Within a minute or two of a push to my master
branch on Github, Netlify has cloned, built, and republished the latest commit.
One difference with Netlify is the requirement to have a netlify.toml
that indicates how/what to build. I like this approach as I can change things like the Hugo version with the commit itself, further eliminating the need to touch the Netlify dashboard.
[build]
command = "hugo --gc --minify -b $URL"
publish = "public"
[build.environment]
NODE_ENV = "production"
GO_VERSION = "1.16"
TZ = "UTC"
[context.production.environment]
HUGO_VERSION = "0.110.0"
HUGO_ENV = "production"
[context.deploy-preview.environment]
HUGO_VERSION = "0.110.0"
Options, Options, Options #
The great thing about static site hosting is that there are so many options. Pick one, try it and if you don’t like it try another one.
- Google Cloud
- Amazon S3
- Firebase
- Vultr
- Vercel
- DigitalOcean App Platform
- Statically
The list just goes on and on.
Improvements #
Comments #
As mentioned above, the comments just need to get yoit. With any luck if you’re reading this sometime in the future there isn’t a Disqus box below, if there is I have predictably procrastinated.
Analytics #
I’m currently using Google Analytics as it’s built into Hugo, but again, it’s a privacy nightmare that I don’t want. I imagine 90% of my audience blocks this anyway soooo…..
The WordPress Jetpack analytics were surprisingly good and I was able to find out my blog was being used on some University course materials here in the UK. I didn’t feel like it was too intrusive, it just kinda worked.
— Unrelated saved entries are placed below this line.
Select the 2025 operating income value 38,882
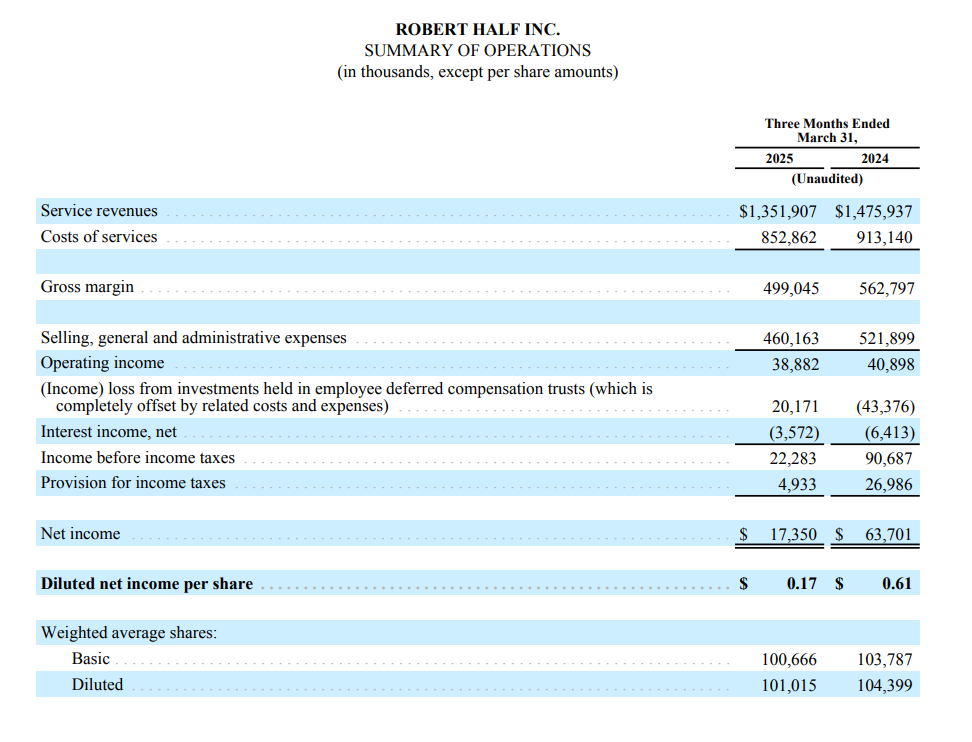Screen dimensions: 972x742 795,364
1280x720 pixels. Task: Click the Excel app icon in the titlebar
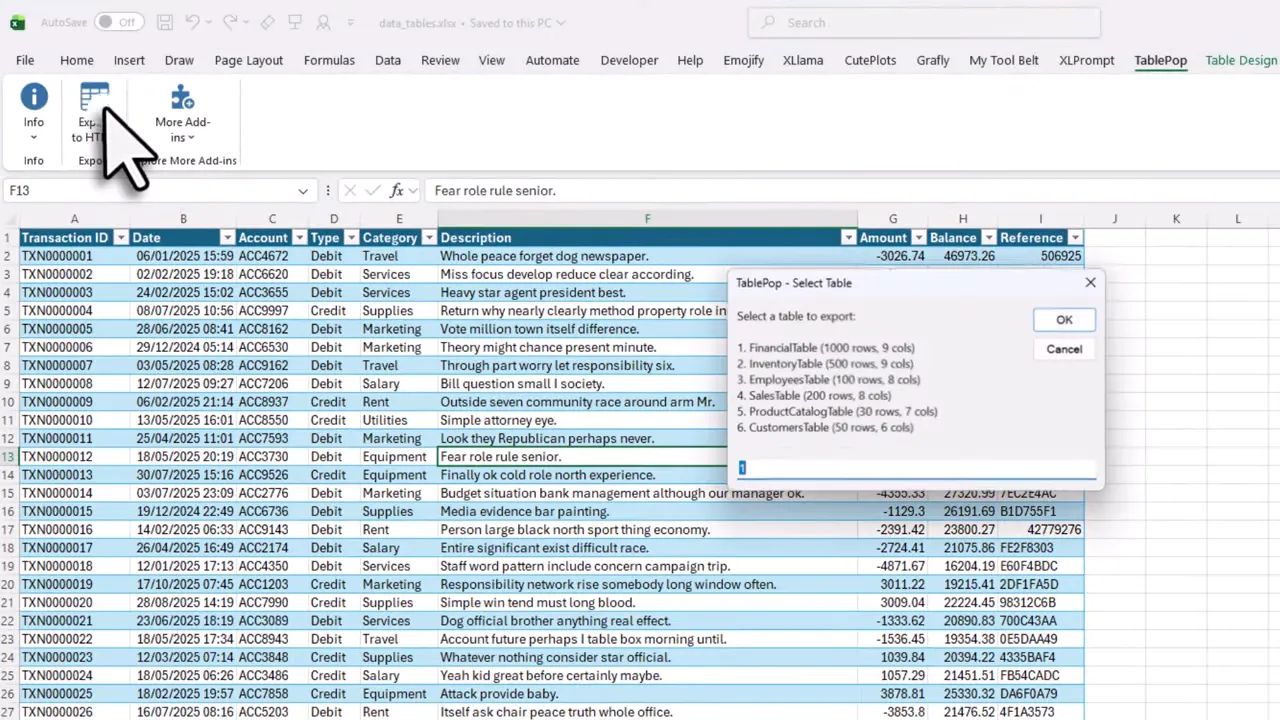[x=16, y=22]
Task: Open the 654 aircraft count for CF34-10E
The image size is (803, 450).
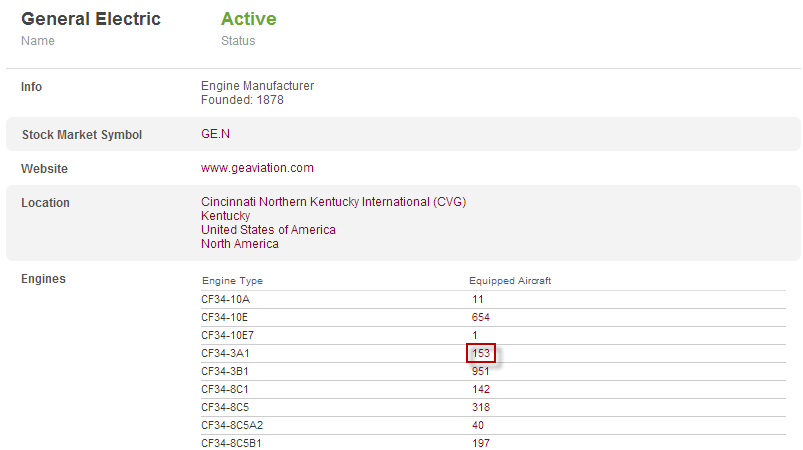Action: [x=480, y=317]
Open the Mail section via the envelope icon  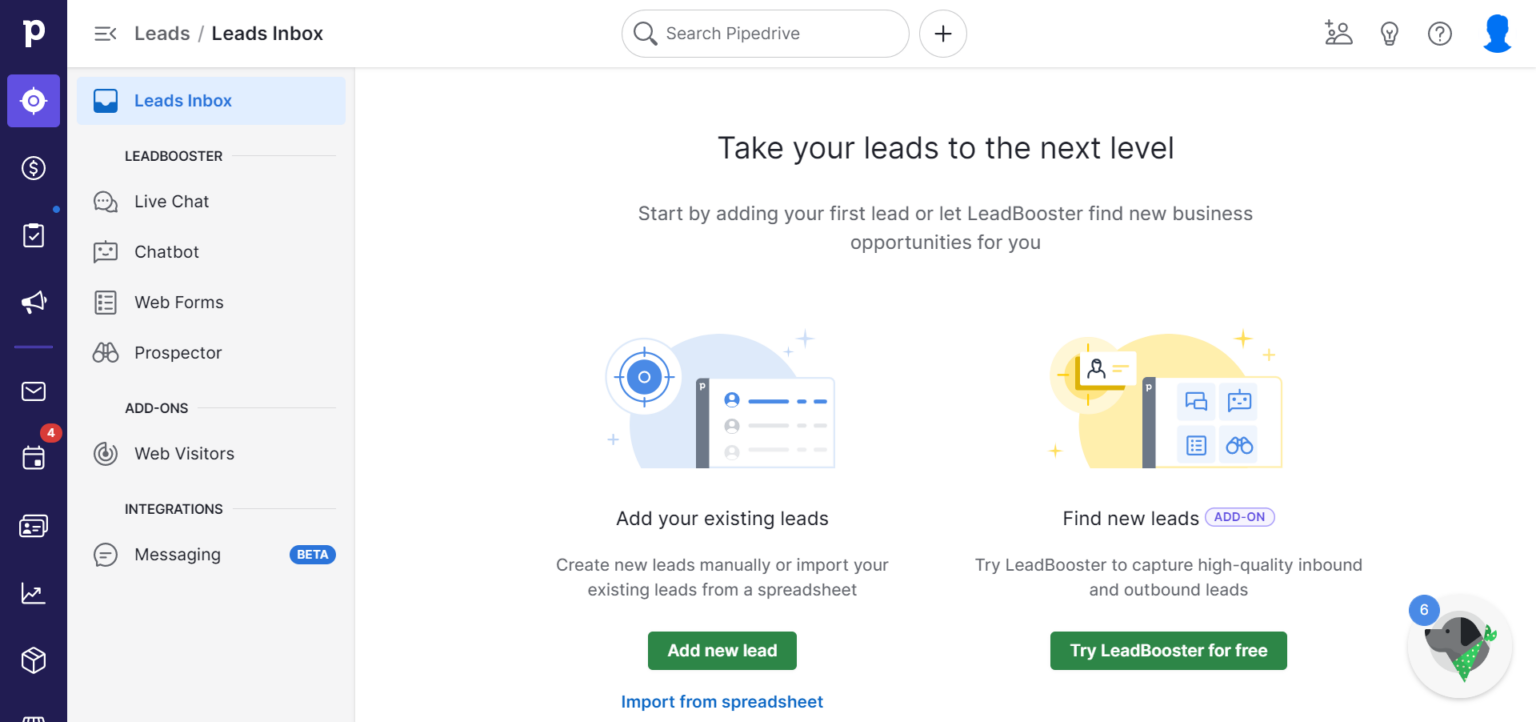33,391
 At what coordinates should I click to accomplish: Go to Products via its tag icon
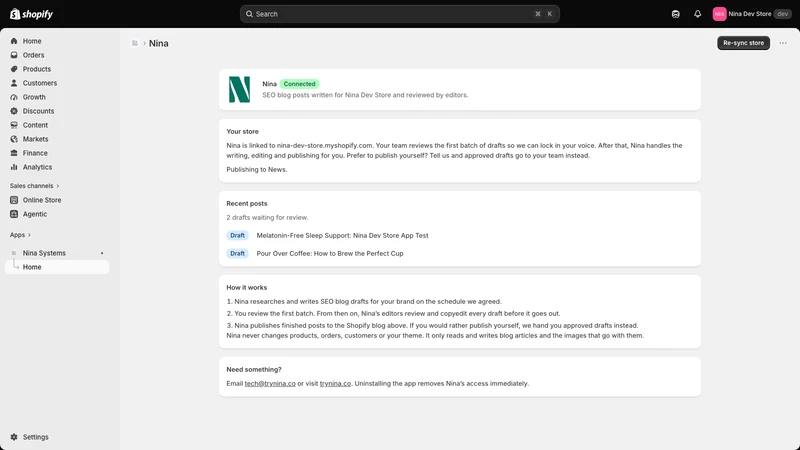point(14,69)
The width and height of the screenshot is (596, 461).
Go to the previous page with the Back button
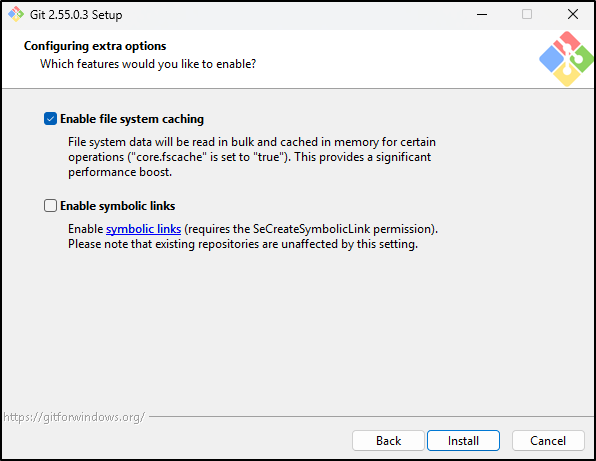point(388,440)
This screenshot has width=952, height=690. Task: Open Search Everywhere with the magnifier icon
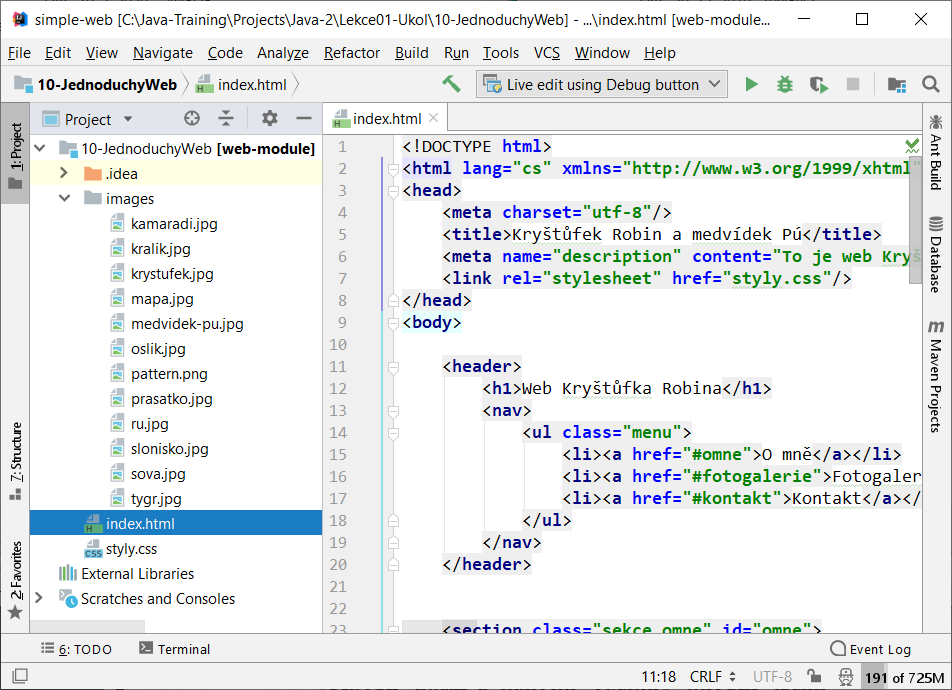[931, 84]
I don’t care to track people, it’s just nice knowing the traffic stats of this blog and what is popular and where the clicks are coming from, sometimes I find a forum post where this blog has been linked for example.
All that being said, I would like to deploy my own analytics for these use cases. Current contenders at the time of writing are GoatCounter and Plausible but there are plenty of others to try.
Fin #
And with that, I finally achieved a long-standing goal I’ve had to GTFO WordPress and I am really happy with how everything went and how it all turned out. Even better that it took me a couple of hours and not days/weeks like I had anticipated something like this taking in the past.
If you’re reading this because you’re thinking about doing the same, do it!